Useful tips for successful establishment of a TCF

The authors have extensive practical experience in designing, implementing, maintaining and optimizing business control frameworks and tax control frameworks.

For successful implementation of a TCF (or BCF), they would therefore like to offer you the following practical tips:

  • Dynamic: A TCF must be dynamic – not a snapshot but a film! A TCF goes beyond a quick scan of tax risks and internal Controls. The company tax department should know what is happening within the organization and be involved in it. No cabinet full of paper checklists will suffice.
  • Start small: The trick is to set up a workable and manageable TCF. Limits are necessary. It can always be expanded later. Start with 1 tax type, 1 division and a limited amount of risk. Provide support within the organization.
  • Integration: Contrary to popular belief, a TCF is certainly not just used by tax departments, but also by other staff and departments, such as risk managers, controllers, internal audit and IT. It is absolutely necessary to work with these departments in order to achieve a good and workable TCF as a component of the company’s overall risk management.
  • Platform: Provide an integrated platform for tax and other risk management. Our experience indicates that an organization generally develops a great many Controls for business control frameworks that are not thought to belong to a TCF and that are solidified into a number of procedures. An integrated platform makes everything dynamic. It is important to ensure integration with a business control framework.
  • Automated tools: A fully integrated BCF is often a complex whole. An automated tool to monitor Controls may provide a means of handling the complexity.
  • Structure: A structured and codified approach ensures that a TCF focuses on key risks and processes.
  • Communication: Organizations usually have everything under control. What is difficult is to show that this degree of control exists. This requires communication with other departments, internal and external auditors, directors, tax authorities and supervisors. In our view, a clear TCF with structured overviews and reports is essential for this communication.

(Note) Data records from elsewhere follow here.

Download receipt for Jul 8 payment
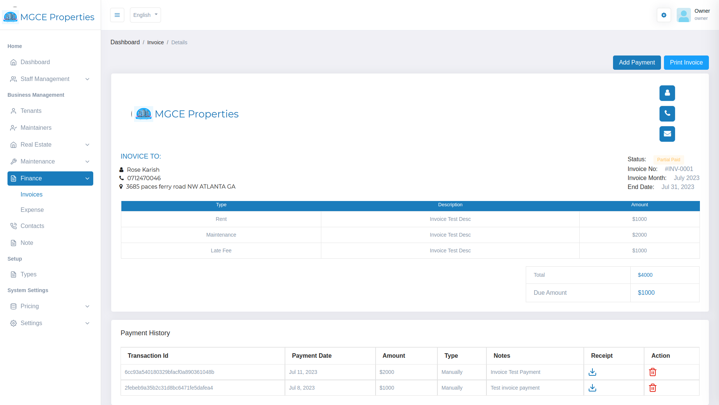(x=592, y=388)
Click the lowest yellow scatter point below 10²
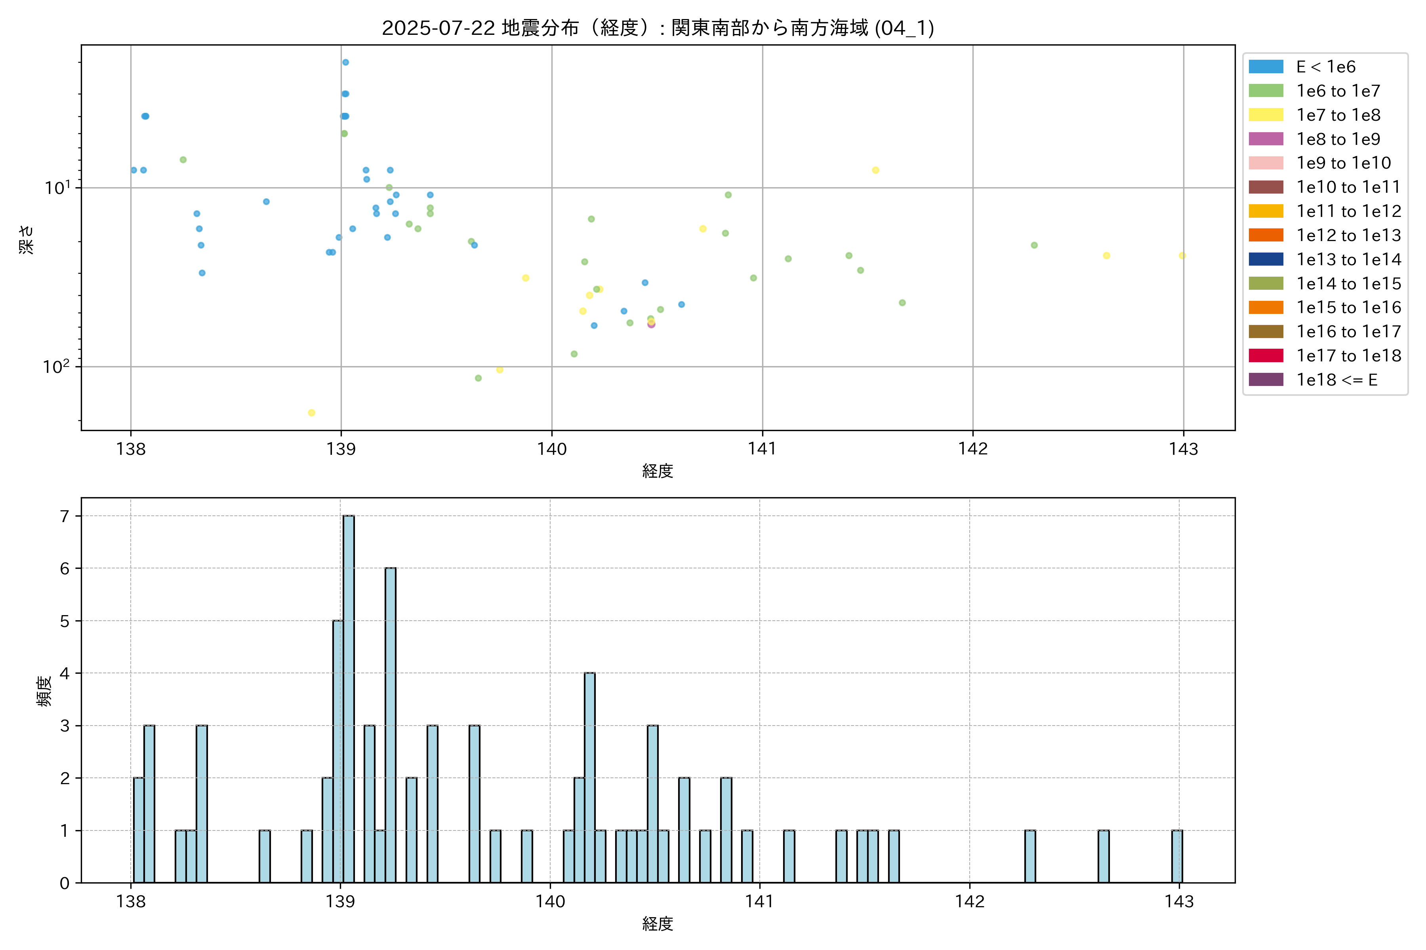1426x950 pixels. coord(312,413)
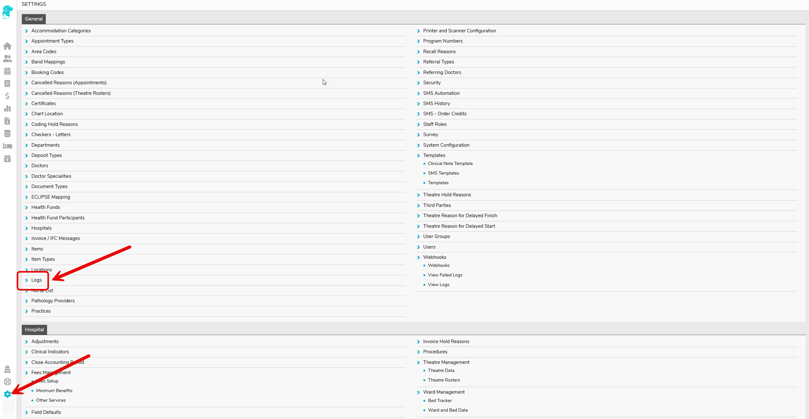Open the Bed Tracker link

pos(440,400)
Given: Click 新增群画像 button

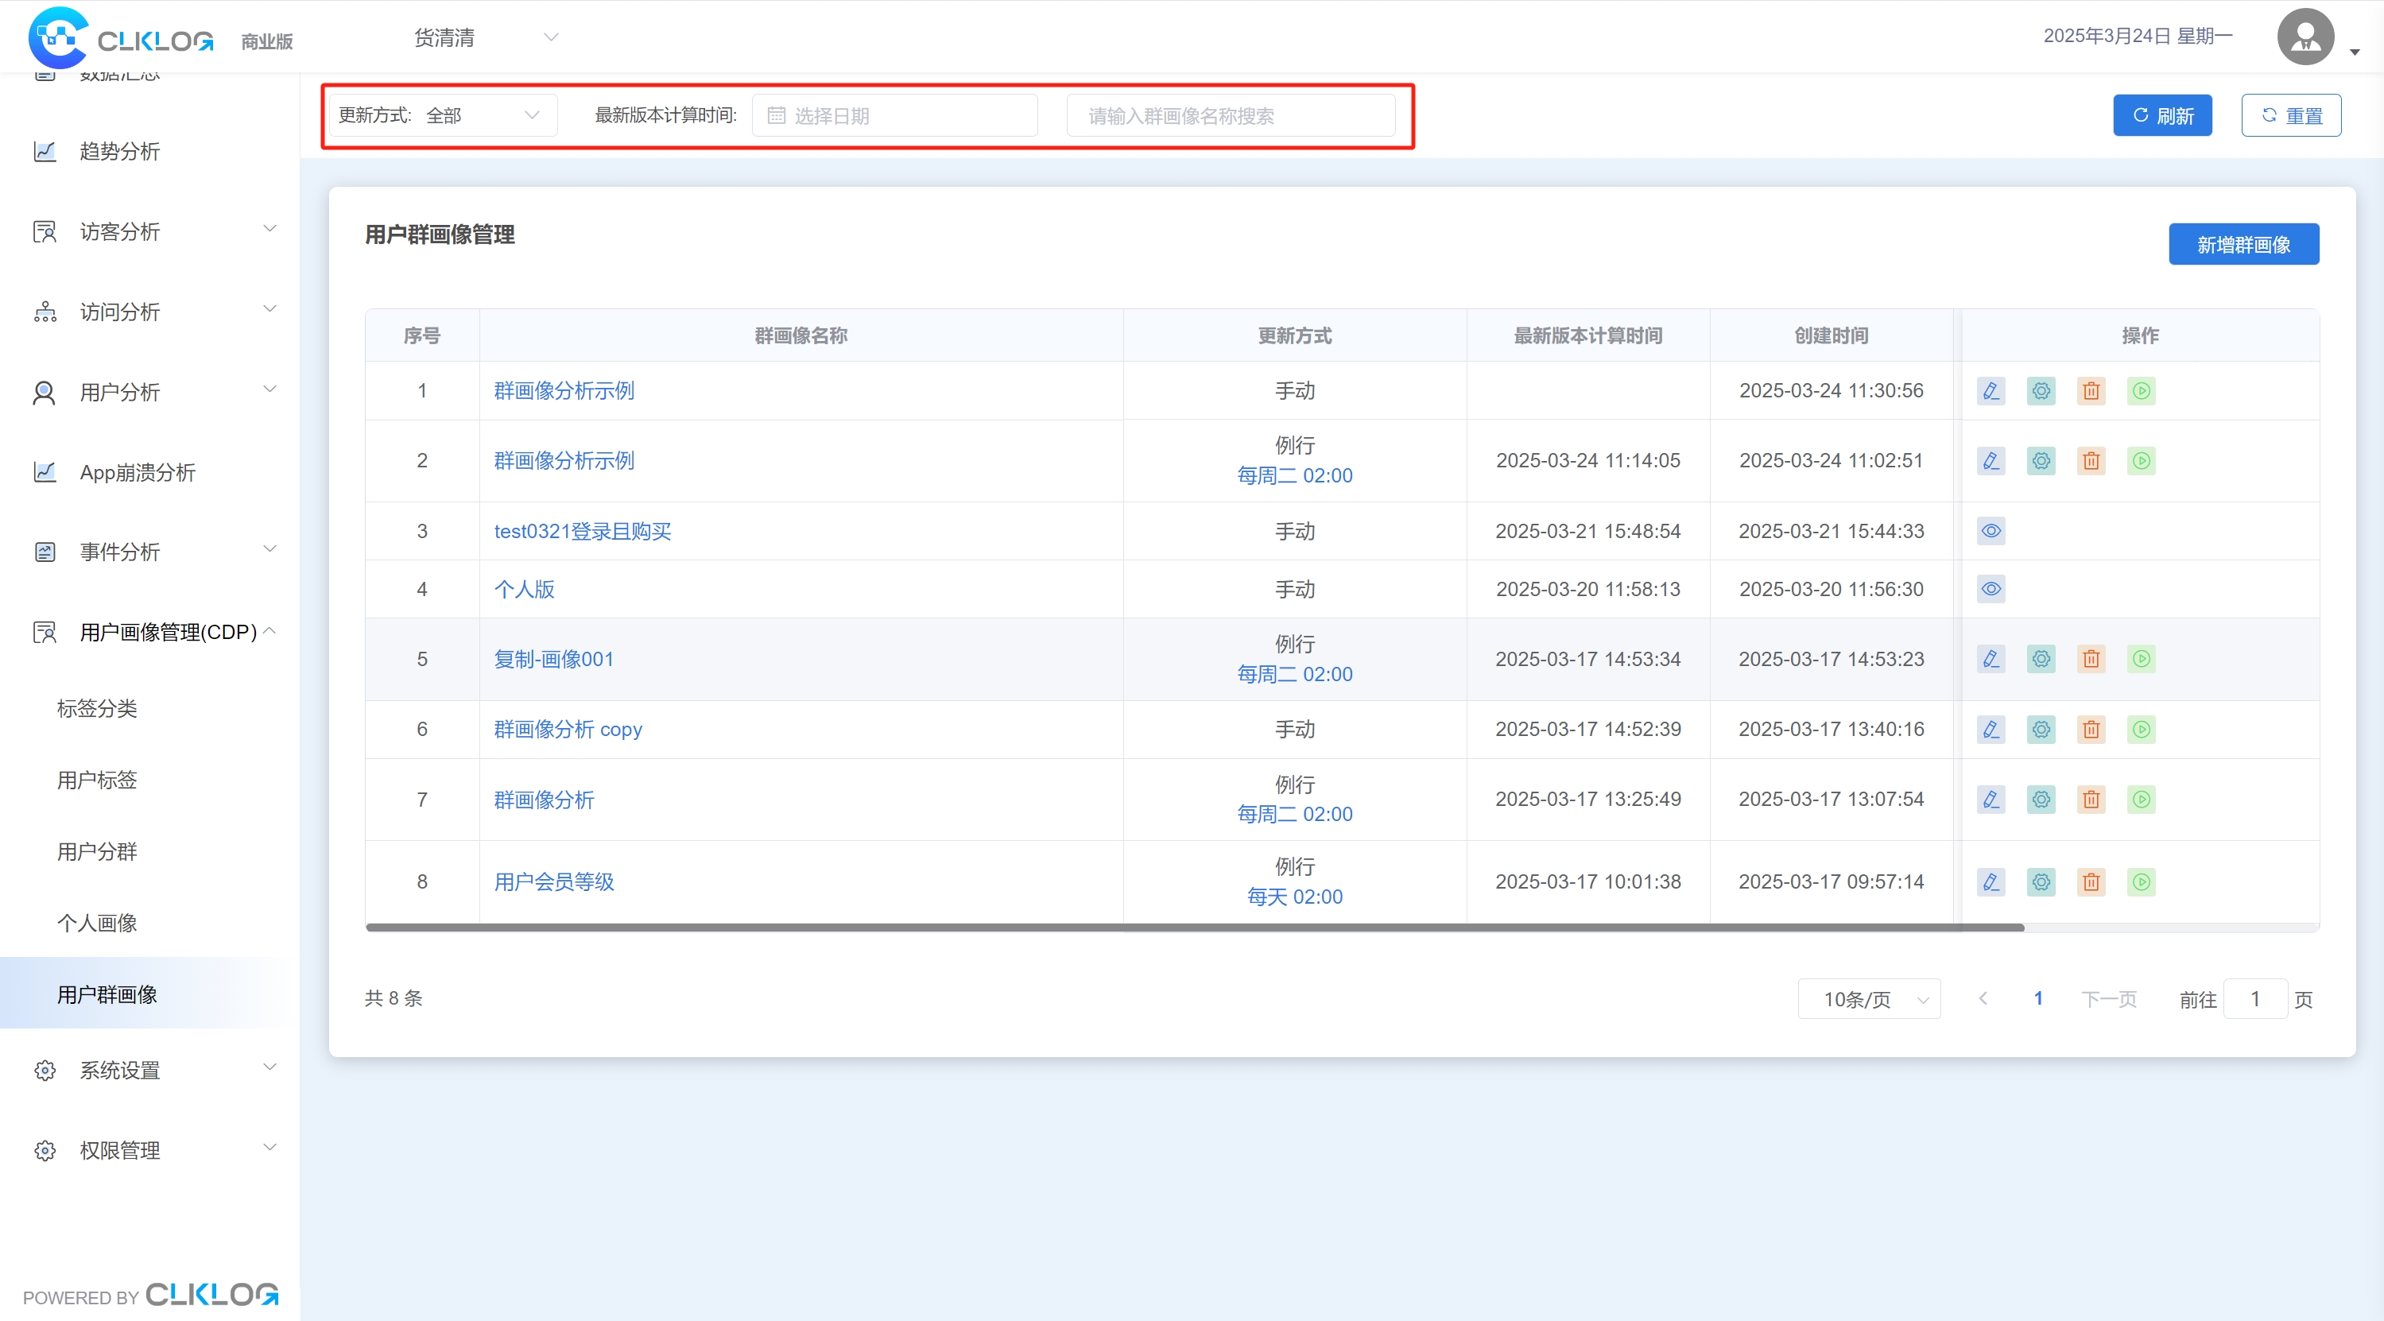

We would also like to emphasize one final time that, although the attention given TCFs has certainly been strengthened by horizontal monitoring, controlling all of a company’s tax matters is essential for good business. A TCF should not therefore be limited to taxation in the Netherlands. Application to all national and international tax considerations will not only enable an organization to better manage its tax risks but also to gain greater insight into the possibilities of profiting from tax opportunities.

Literatuur

[Bela08] Tax Control Framework; Van risicogericht naar “in control”: het werk verandert, Belastingdienst, March 2008.

[KPMG08] KPMG, Governance, Risk, and Compliance: Driving value through controls monitoring, KPMG Advisory, 2008.

[KPMG09] KPMG, Total TAX Control, Tax Accounting & Control Services, KPMG Meijburg & Co, 2009.

[OECD08] Organization of Economic Cooperation and Development, Study into the Role of Tax Intermediaries, Fourth OECD Forum on Tax Administration, Cape Town, South Africa, January 2008.

[Zege07] A.T.M. Zegers, Omzetbelastingwetgeving en ERP systemen – een overbrugbare kloof?, Master’s Thesis, Eindhoven University of Technology, The Netherlands, 2007.